A penetration tester is performing a code review. Which of the following testing techniques is being performed?
A penetration tester is performing a code review. Which of the following testing techniques is being performed?
Static analysis is a testing technique where the source code of an application is examined without actually executing the program. This technique is typically used in environments where the source code is available, such as during code reviews. Dynamic analysis, on the other hand, involves executing the application to find runtime or dynamic vulnerabilities. Fuzzing analysis is a type of dynamic testing that involves providing invalid, unexpected, or random data to the inputs of a program to find security vulnerabilities and bugs. Run-time analysis also involves examining the behavior of the application during its execution. Therefore, when a penetration tester is performing a code review, the technique being used is static analysis.

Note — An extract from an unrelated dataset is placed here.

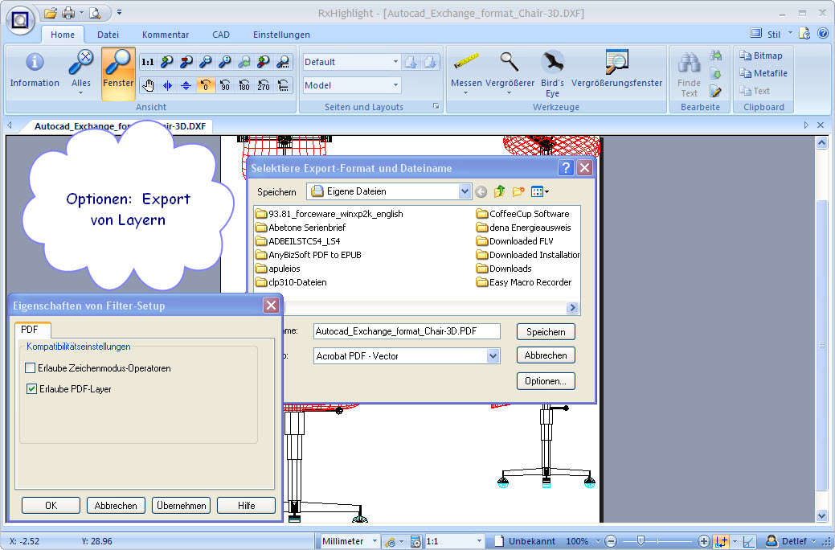Open the Einstellungen ribbon tab
Viewport: 835px width, 550px height.
[281, 35]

C. - Static code analysis is conducted by analyzing an application’s source code. Obviously, this type of testing is usually performed only during a white box penetration test. Static code analysis does not involve actually running the program. Instead, it is focused on analyzing how the application is written. Static Code Analysis commonly refers to the running of Static Code Analysis tools that attempt to highlight possible vulnerabilities within ‘static’ (non-running) source code by using techniques such as Taint Analysis and Data Flow Analysis.
Im gonna have to say B since they are saying it's a PenTester and not software dev. so that would make it a blackbox review. see https://owasp.org/www-community/Fuzzing
static analysis reviews the code. fuzzing is a type of dynamic analysis
C. https://owasp.org/www-community/controls/Static_Code_Analysis Static Code Analysis (also known as Source Code Analysis) is usually performed as part of a Code Review (also known as white-box testing) and is carried out at the Implementation phase of a Security Development Lifecycle (SDL). Static Code Analysis commonly refers to the running of Static Code Analysis tools that attempt to highlight possible vulnerabilities within ‘static’ (non-running) source code by using techniques such as Taint Analysis and Data Flow Analysis.

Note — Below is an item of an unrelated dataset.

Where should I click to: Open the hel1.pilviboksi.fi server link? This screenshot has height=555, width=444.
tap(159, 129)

Yes that is correct if they have the source but they are saying a pentester which they usually do not have the source unless it's a whitebox but it doesnt say so ??

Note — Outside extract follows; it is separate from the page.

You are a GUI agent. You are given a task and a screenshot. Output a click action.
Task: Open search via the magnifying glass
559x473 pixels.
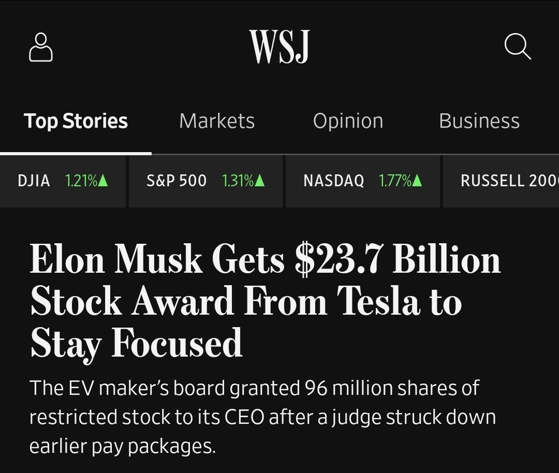(518, 47)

https://owasp.org/www-pdf-archive/OWASP_Code_Review_Guide_v2.pdf
I think the key words in the question are "code review", in my experience doing a code review is a pretty tough without the code. Since static review is the only available option on actual source code, the answer has to be C. If the question had said "application review" in some way instead of "code review" then this goes a different direction.
looks good to me